Naula- sahabat dekat sarla benar-benar tak habis pikir mendengar cerita Sarla barusan. Mereka saat ini tengah berada di kantin sekolah dan Sarla baru saja menceritakan kejadian di toko buku kemarin. Keadaan kantin yang tidak terlalu ramai membuat mereka lebih leluasa untuk mengobrol.
"Wa gila sih! Kenapa gak kamu judesin balik mbak-mbaknya?"
"Tadinya sih mau gitu. Tapi aku udah ngerasa bersalah duluan karna sempat bilang mbaknya tuli"
Tawa renyah Naula makin menjadi-jadi.
Obrolan mereka terhenti sejenak. Dua mangkuk bakso lengkap dengan dua botol es teh manis pesanan mereka diantar oleh Bu Wani.
"Makasih ya Bu, maaf ngerepotin ibu buat nganterin makanan kita" Kata Naula tidak enakan karena harusnya aturan memesan di kantin memang pesanannya harus jemput sendiri.
"Gak papa nak, santai aja. Pembeli juga lagi gak rame"
Setelah basa-basi singkat tadi, Bu Wani kemudian kembali mengurus kantin. Sedangkan Sarla langsung melanjutkan obrolan mereka yang tadinya sempat terpotong.
"Eh tapi mbaknya baik banget ternyata. Pas dia tahu kalau uang aku kurang, dia malah ngasih bukunya gratisan ke aku"
"What?? Demi apa?" ujar Naula tak percaya.
"Nah makanya aku juga kaget. Kita memang gak bisa menilai orang sembarangan."
Sarla menyeruput segelas es teh miliknya sebelum kembali melanjutkan obrolannya dengan Naula.
"Eh btw, kamu jadinya mau lanjut kemana Nau?"
Suasana mendadak berubah drastis. Dari yang tadinya menyenangkan membahas pengalaman lucu Sarla, kini menjadi lebih serius karena membicarakan mengenai pendidikan.
"Rencananya aku tetap mau coba daftar UI dulu sih. Kalau semisal nanti gagal baru aku ke swasta. Kamu sendiri jadinya gimana? Udah pasti mau ke UGM?"

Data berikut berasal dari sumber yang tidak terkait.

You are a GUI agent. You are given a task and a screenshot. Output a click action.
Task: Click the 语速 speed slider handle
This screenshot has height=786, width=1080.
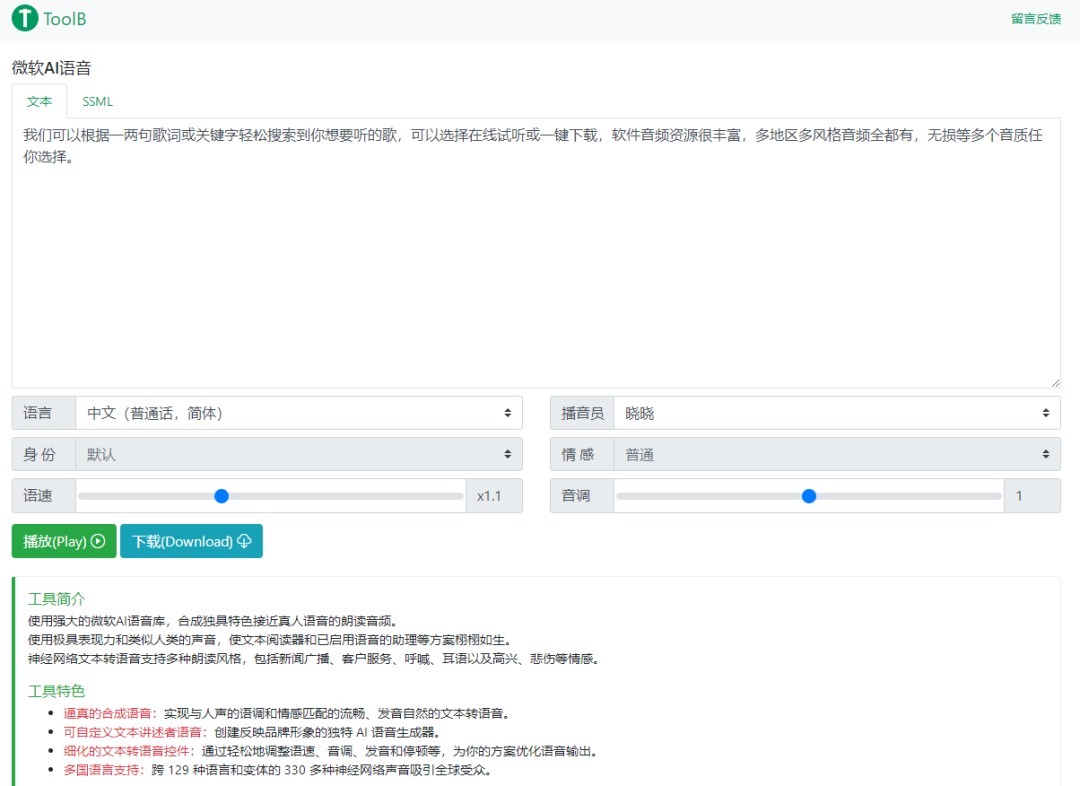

"Ya kamu tahu sendiri kan Nau, aku itu udah dari dulu mimpiin kuliah di sana. Tapi kalau soal pasti atau enggaknya sih aku belum bisa jawab. Soalnya aku belum sepenuhnya yakin bakalan bisa masuk. Lagian juga kan saingannya pasti banyak."
Naula menggenggam tangan Sarla sambil tersenyum. Berusaha meyakinkan pilihan sahabatnya itu.
"Sarla, kan kamu sendiri yang pernah bilang sama aku. 'Semua hal bisa terjadi kalau memang sudah ditakdirkan untuk terjadi pada kita.' Jadi kamu harus yakin sama diri kamu. Kamu harus yakin dengan apa yang sudah kamu korbankan untuk menggapai pilihan itu. Saingan itu pasti bakalan ada dimana-mana. Tapi, saingan itu cuma bayang-bayang yang bisa bikin kamu takut dan menyerah sebelum melihat hasilnya. Intinya kalau kamu yakin dan berjuang semaksimal mungkin, kamu pasti akan bisa menumbangkan semua saingan itu."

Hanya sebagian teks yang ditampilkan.